September 2004 Archives

Well, I was talking about it a lot and finally decided to stop rambling and start doing. Here is my new toy: XQP project. XQP stands for XML Query Processor of course. It's going (if my karma is good enough) to be free open-source XPath2.0/XQuery1.0/XSLT2.0 engine for the .NET platform. SourceForge team kindly approved the project and now we have everything to deliver a killer application!
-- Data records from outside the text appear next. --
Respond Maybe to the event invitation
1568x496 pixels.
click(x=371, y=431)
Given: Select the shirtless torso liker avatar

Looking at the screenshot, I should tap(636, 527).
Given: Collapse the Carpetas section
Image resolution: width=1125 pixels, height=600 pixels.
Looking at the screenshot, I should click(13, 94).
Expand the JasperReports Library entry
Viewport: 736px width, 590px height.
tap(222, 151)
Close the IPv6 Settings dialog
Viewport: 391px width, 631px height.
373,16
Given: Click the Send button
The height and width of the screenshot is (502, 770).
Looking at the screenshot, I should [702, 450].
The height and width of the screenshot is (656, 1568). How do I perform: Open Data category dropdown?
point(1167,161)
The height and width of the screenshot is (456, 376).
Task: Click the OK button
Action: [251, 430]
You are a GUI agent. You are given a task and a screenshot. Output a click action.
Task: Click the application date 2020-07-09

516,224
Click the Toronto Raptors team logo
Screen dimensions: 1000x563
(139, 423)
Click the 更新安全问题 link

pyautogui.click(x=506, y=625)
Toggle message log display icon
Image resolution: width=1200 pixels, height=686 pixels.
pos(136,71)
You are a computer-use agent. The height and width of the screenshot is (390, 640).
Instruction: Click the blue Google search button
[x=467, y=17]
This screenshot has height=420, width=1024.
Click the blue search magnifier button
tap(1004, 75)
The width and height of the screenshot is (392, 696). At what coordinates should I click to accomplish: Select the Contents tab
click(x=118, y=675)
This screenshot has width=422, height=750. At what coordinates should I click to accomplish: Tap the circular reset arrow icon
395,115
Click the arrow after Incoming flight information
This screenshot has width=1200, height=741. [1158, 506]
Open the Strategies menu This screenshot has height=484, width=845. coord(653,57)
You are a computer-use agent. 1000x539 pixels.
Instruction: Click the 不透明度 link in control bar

The main idea behind XQP is to develop a single core runtime engine based on XPath2.0/XQuery1.0 algebra and then to provide XPath 2.0, XQuery 1.0 and XSLT 2.0 compilers for that engine. It's not something brand new of course. Saxon implements both XSLT 2.0, XPath 1.0 and XQuery 1.0 with a single engine. Microsoft went even further ineventing Common Query Runtime (CQR) and common intermediate format (QIL) and implementing its bits in Whidbey as System.Xml.Query. I believe that's a mainstream design pattern, very obvious considering the XPath/XQuery intimacy and XQuery/XSLT functional overlap.

There are some issues I'd like to be clear.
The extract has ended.